You are the engineering manager leading a new initiative to add an on-device vision inference pipeline to an industrial sensing platform built around an NXP i.MX 8M Plus processor and managed through the eIQ AI software stack. The initiative matters because a flagship customer wants a pilot in one quarter, leadership expects it to become the template for future edge AI deployments, and the sales team is already positioning it as a differentiator. The work is tricky because the model team is optimizing for accuracy, the embedded team is worried about memory and thermal limits, and the platform team is in the middle of a BSP upgrade that could destabilize timelines.
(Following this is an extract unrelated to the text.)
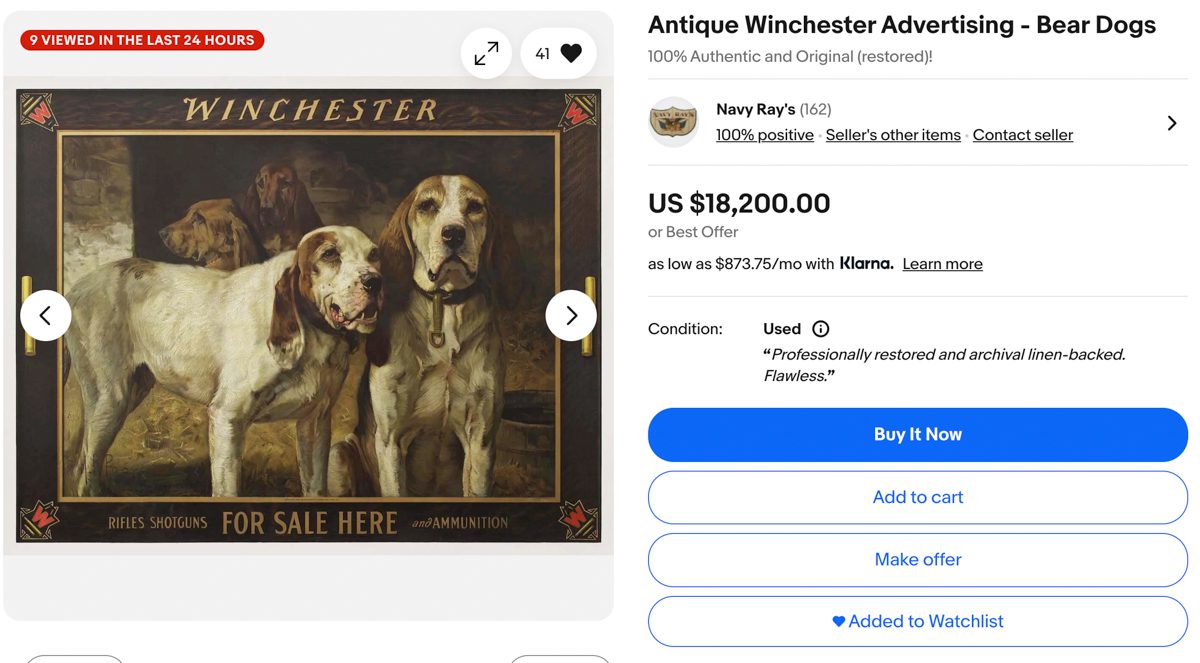Screen dimensions: 1200x663
Task: Open the Navy Ray's seller logo
Action: tap(673, 123)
You also have one systems engineer who owns most of the camera integration knowledge and is committed 40% to another customer escalation, while product leadership is pushing for a broad demo scope that may not fit the schedule.
| Detail | Value |
|---|---|
| Deadline to customer pilot | 12 weeks |
| Engineering team | 4 embedded, 2 ML, 1 QA, 1 systems engineer |
| Hardware target | NXP i.MX 8M Plus EVK-derived platform |
| Software stack | eIQ, Linux BSP, GStreamer camera pipeline |
| Inference target | 18 FPS minimum on-device |
| Memory budget | 1.5 GB RAM max for full application |
| Thermal limit | No active cooling; sustained device temp under 75°C |
| Budget for external support | $60K |
How would you define success criteria for this initiative and use those criteria to drive roadmap decisions, trade-offs, and launch readiness over the 12-week window? How would you align stakeholders when technical feasibility, customer expectations, and schedule pressure are not fully aligned?